Excerpted records ->
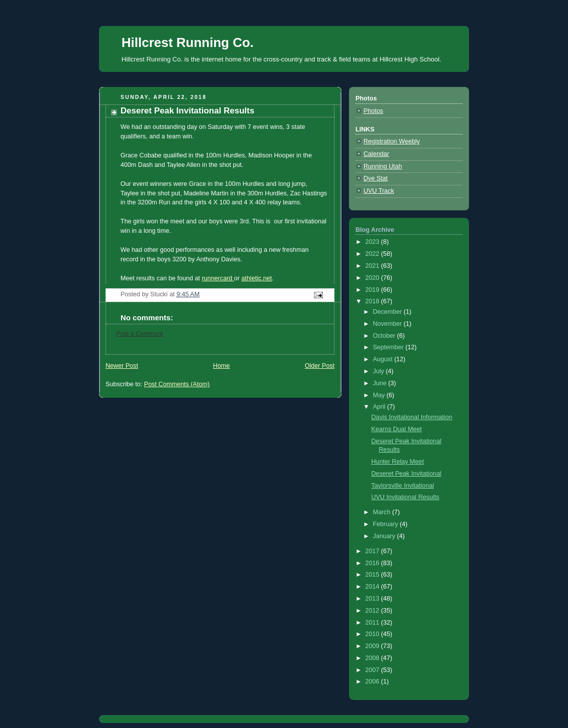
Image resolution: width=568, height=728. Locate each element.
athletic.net (256, 278)
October (385, 336)
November (388, 324)
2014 (374, 587)
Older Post (320, 366)
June (380, 383)
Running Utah (382, 166)
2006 (374, 682)
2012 (374, 611)
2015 (374, 575)
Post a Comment (140, 334)
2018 (374, 301)
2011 (374, 623)
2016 (374, 563)
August (384, 359)
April (380, 407)
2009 (374, 646)
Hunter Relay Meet (398, 462)
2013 (374, 599)
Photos (373, 111)
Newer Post (122, 366)
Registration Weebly (392, 141)
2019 (374, 290)
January (385, 536)
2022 (374, 254)
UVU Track (378, 191)
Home (222, 366)
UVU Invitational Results (406, 497)
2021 (374, 266)
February (386, 524)
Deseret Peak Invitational (406, 474)
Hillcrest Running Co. (188, 42)
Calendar (376, 154)
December (388, 312)
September (389, 347)
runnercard (218, 278)
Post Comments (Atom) (176, 384)
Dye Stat (376, 178)
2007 (374, 670)
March (382, 512)
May (380, 395)
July (380, 371)
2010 (374, 634)
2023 (374, 242)
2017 (374, 551)
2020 (374, 278)
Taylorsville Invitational (402, 486)
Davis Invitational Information (412, 417)
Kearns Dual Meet (396, 429)
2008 (374, 658)
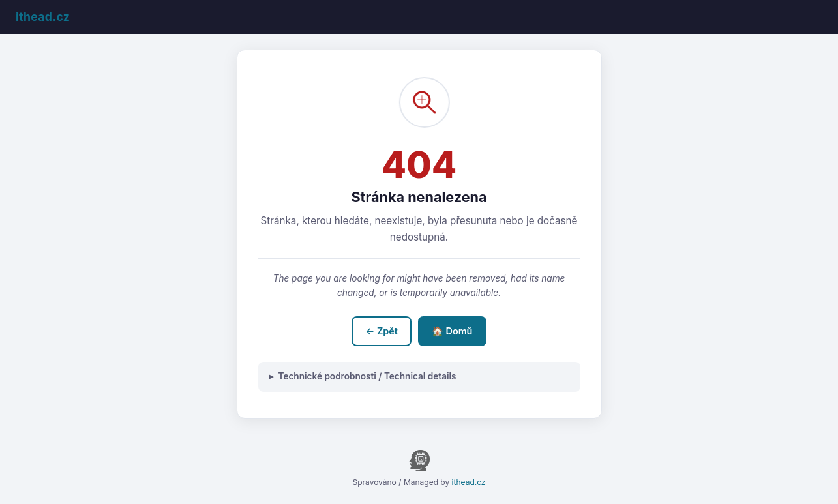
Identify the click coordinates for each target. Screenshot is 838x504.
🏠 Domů (452, 331)
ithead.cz (469, 482)
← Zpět (382, 331)
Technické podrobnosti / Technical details (367, 376)
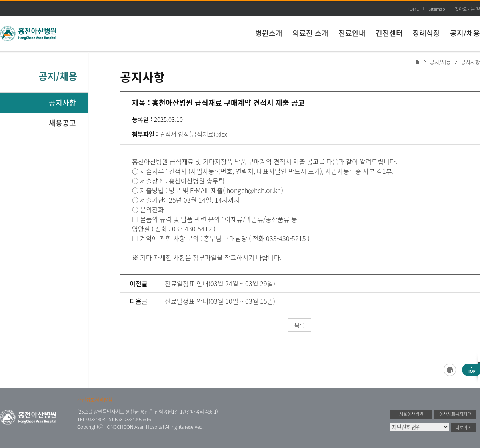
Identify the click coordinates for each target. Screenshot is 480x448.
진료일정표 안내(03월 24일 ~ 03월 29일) (220, 283)
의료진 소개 (310, 33)
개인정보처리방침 (95, 400)
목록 (300, 325)
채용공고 (62, 123)
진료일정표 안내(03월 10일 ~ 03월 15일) (220, 301)
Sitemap (437, 9)
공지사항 (470, 62)
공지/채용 (465, 33)
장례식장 (426, 33)
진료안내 (352, 33)
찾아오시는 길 (467, 9)
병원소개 (269, 33)
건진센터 (389, 33)
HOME (412, 9)
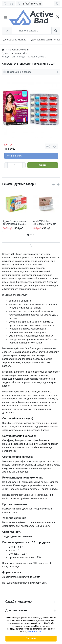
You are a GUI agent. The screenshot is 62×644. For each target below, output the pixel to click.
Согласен (31, 638)
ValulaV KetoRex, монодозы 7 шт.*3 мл (45, 223)
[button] (31, 235)
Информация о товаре (31, 72)
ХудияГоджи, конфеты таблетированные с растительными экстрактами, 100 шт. (15, 223)
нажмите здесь (34, 632)
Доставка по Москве (15, 40)
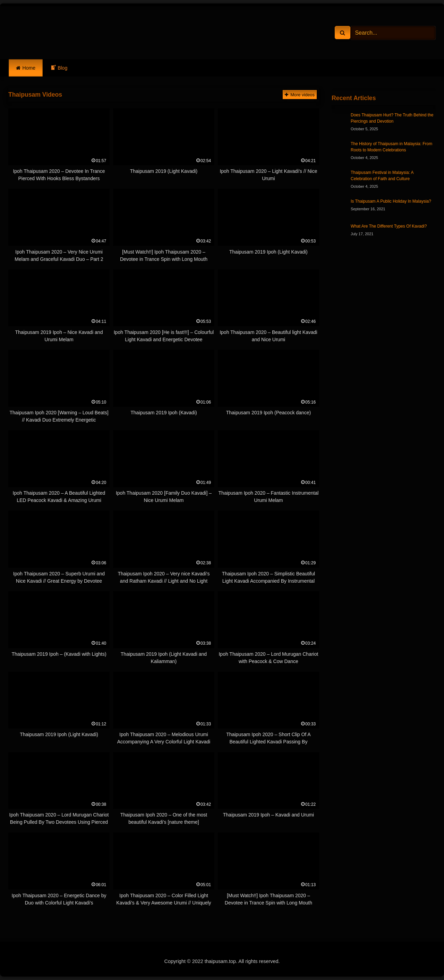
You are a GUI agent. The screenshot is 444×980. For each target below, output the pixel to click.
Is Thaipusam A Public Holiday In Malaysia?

What is required -> Copy all the rows above word for word, leaving out the pictures.

Written answer ->
Image resolution: width=568, height=728. Locate each element.
athletic.net (256, 278)
October (385, 336)
November (388, 324)
2014 (374, 587)
Older Post (320, 366)
June (380, 383)
Running Utah (382, 166)
2006 (374, 682)
2012 (374, 611)
2015 (374, 575)
Post a Comment (140, 334)
2018 (374, 301)
2011 (374, 623)
2016 (374, 563)
August (384, 359)
April (380, 407)
2009 (374, 646)
Hunter Relay Meet (398, 462)
2013 (374, 599)
Photos (373, 111)
Newer Post (122, 366)
Registration Weebly (392, 141)
2019 (374, 290)
January (385, 536)
2022 (374, 254)
UVU Track (378, 191)
Home (222, 366)
UVU Invitational Results (406, 497)
2021 (374, 266)
February (386, 524)
Deseret Peak Invitational (406, 474)
Hillcrest Running Co. (188, 42)
Calendar (376, 154)
December (388, 312)
September (389, 347)
runnercard (218, 278)
Post Comments (Atom) (176, 384)
Dye Stat (376, 178)
2007 (374, 670)
March (382, 512)
May (380, 395)
July (380, 371)
2010 (374, 634)
2023 (374, 242)
2017 (374, 551)
2020 (374, 278)
Taylorsville Invitational (402, 486)
Davis Invitational Information (412, 417)
Kearns Dual Meet (396, 429)
2008 (374, 658)
Identify the click coordinates for each target. Screenshot is 838x504.
🏠 Domů (452, 331)
ithead.cz (469, 482)
← Zpět (382, 331)
Technické podrobnosti / Technical details (367, 376)
Identify the click coordinates for each target. Screenshot is 480x448.
진료일정표 안내(03월 24일 ~ 03월 29일) (220, 283)
의료진 소개 (310, 33)
개인정보처리방침 (95, 400)
목록 (300, 325)
채용공고 (62, 123)
진료일정표 안내(03월 10일 ~ 03월 15일) (220, 301)
Sitemap (437, 9)
공지사항 (470, 62)
공지/채용 (465, 33)
장례식장 (426, 33)
진료안내 (352, 33)
찾아오시는 길 (467, 9)
병원소개 (269, 33)
건진센터 (389, 33)
HOME (412, 9)
You are a GUI agent. The screenshot is 62×644. For each target below, output the pixel to click.
Согласен (31, 638)
ValulaV KetoRex, монодозы 7 шт.*3 мл (45, 223)
[button] (31, 235)
Информация о товаре (31, 72)
ХудияГоджи, конфеты таблетированные с растительными экстрактами, 100 шт. (15, 223)
нажмите здесь (34, 632)
Доставка по Москве (15, 40)
You are a GUI agent. The screenshot is 444×980. For each target below, output the pixel to click.
Is Thaipusam A Public Holiday In Malaysia?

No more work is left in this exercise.